Recently I had the chance to give a talk on Bean Validation 1.1 at Berlin Expert Days (BED-Con), a nice mid-sized conference (2 days, 500 attendees) hosted at Freie Universität
in Berlin. As in the last years, BED-Con was a great experience with awesome people and many insightful talks in the fields of Java EE, NoSQL, Continuous Delivery etc. I really can recommend this event which is planned to take place next year again.
My talk on Bean Validation went very well and I got lots of questions on the new functionality. In particular the possibility to use constraints on method parameters and return values (method validation) seems to be a helpful feature for many. You can find my slides which discuss the new features on the conference web site (in German, though).
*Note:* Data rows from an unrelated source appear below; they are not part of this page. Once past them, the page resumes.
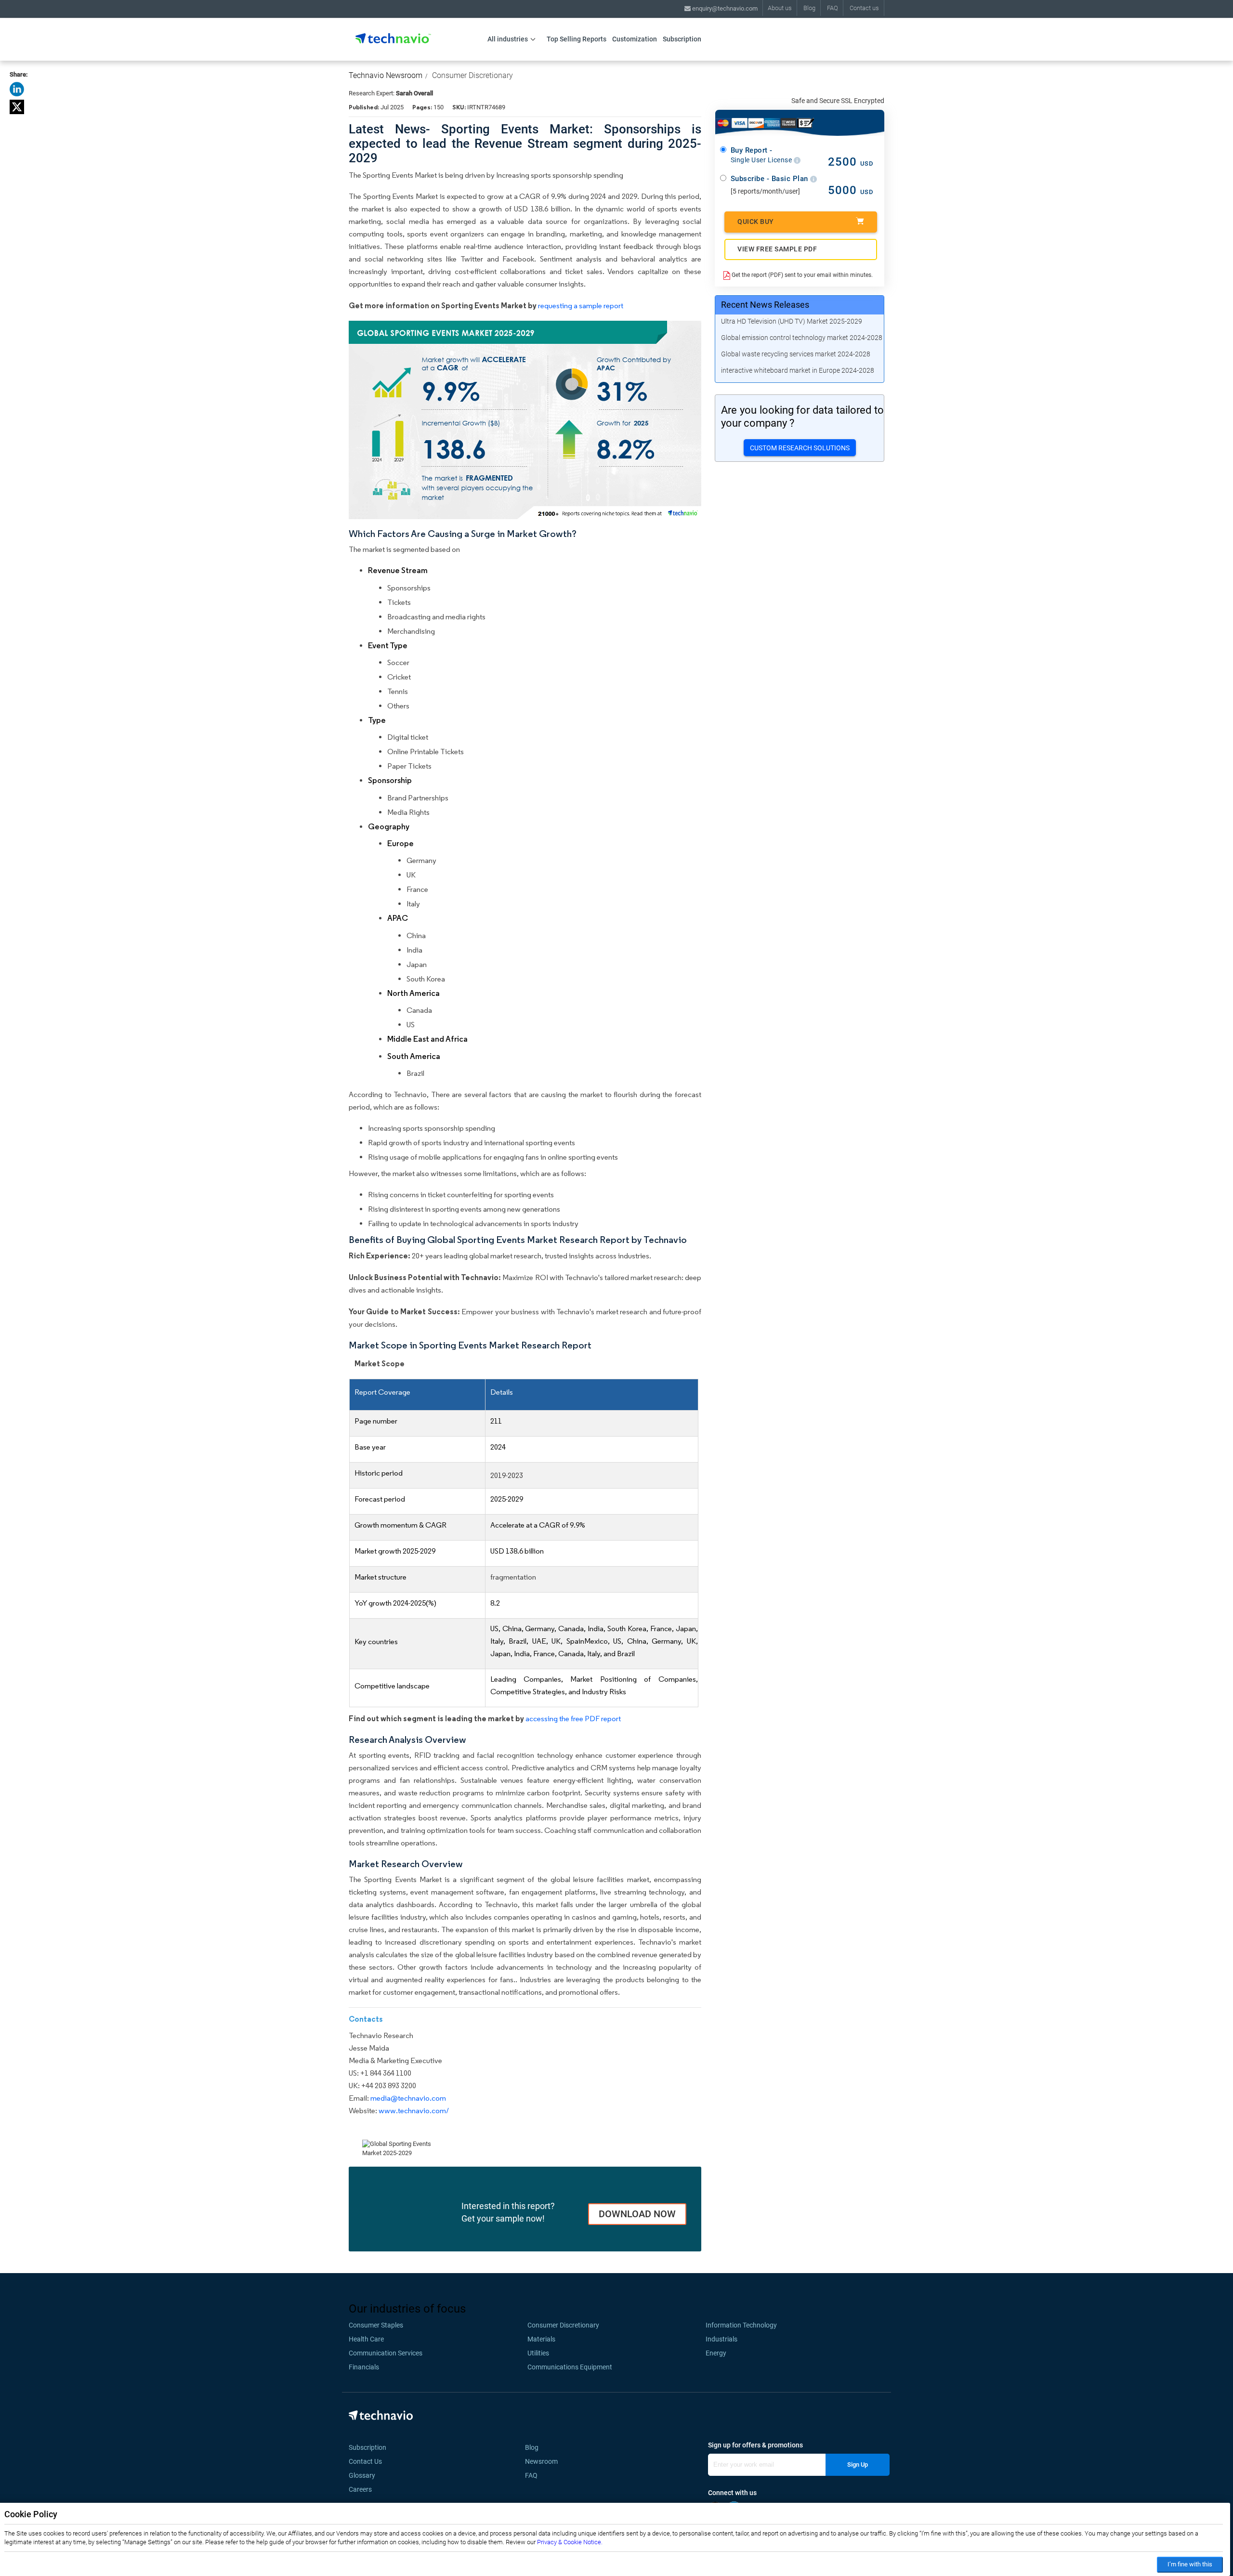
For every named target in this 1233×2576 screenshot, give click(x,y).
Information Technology (741, 2325)
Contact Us (365, 2461)
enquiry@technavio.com (724, 8)
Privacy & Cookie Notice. (570, 2542)
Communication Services (385, 2353)
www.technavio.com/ (414, 2110)
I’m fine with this (1189, 2564)
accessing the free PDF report (573, 1718)
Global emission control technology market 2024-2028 (801, 337)
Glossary (362, 2475)
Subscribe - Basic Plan (771, 178)
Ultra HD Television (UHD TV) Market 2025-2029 (791, 321)
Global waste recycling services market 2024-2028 (795, 354)
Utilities (538, 2353)
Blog (809, 8)
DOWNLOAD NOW (637, 2214)
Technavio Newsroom (385, 75)
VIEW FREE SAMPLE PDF (777, 249)
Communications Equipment (569, 2367)
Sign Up (857, 2464)
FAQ (832, 8)
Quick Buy (755, 221)
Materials (541, 2339)
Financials (364, 2367)
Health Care (366, 2339)
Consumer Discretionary (472, 75)
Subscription (682, 39)
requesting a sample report (580, 305)
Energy (716, 2353)
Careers (360, 2489)
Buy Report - (762, 155)
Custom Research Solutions (800, 448)
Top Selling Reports (576, 39)
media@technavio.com (408, 2098)
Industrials (721, 2339)
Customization (634, 39)
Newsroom (544, 2461)
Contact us (864, 8)
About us (780, 8)
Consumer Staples (376, 2325)
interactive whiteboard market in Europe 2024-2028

I also used the opportunity to listen to some talks around client side web applications using HTML 5 and REST. There's a lot of activity going on in this field right now, and it appears like a new framework is released every day.
An interesting question to me is how Bean Validation as Java based technology fits into this picture. Bean Validation provides an API for retrieving constraint meta-data from models which could be used to perform a client-side validation of data entered by the user. It would surely be interesting to see how this could be leveraged to expose constraint meta-data e.g. via a REST service and use it on the client with frameworks such as AngularJS. Maybe this is even done by some frameworks already?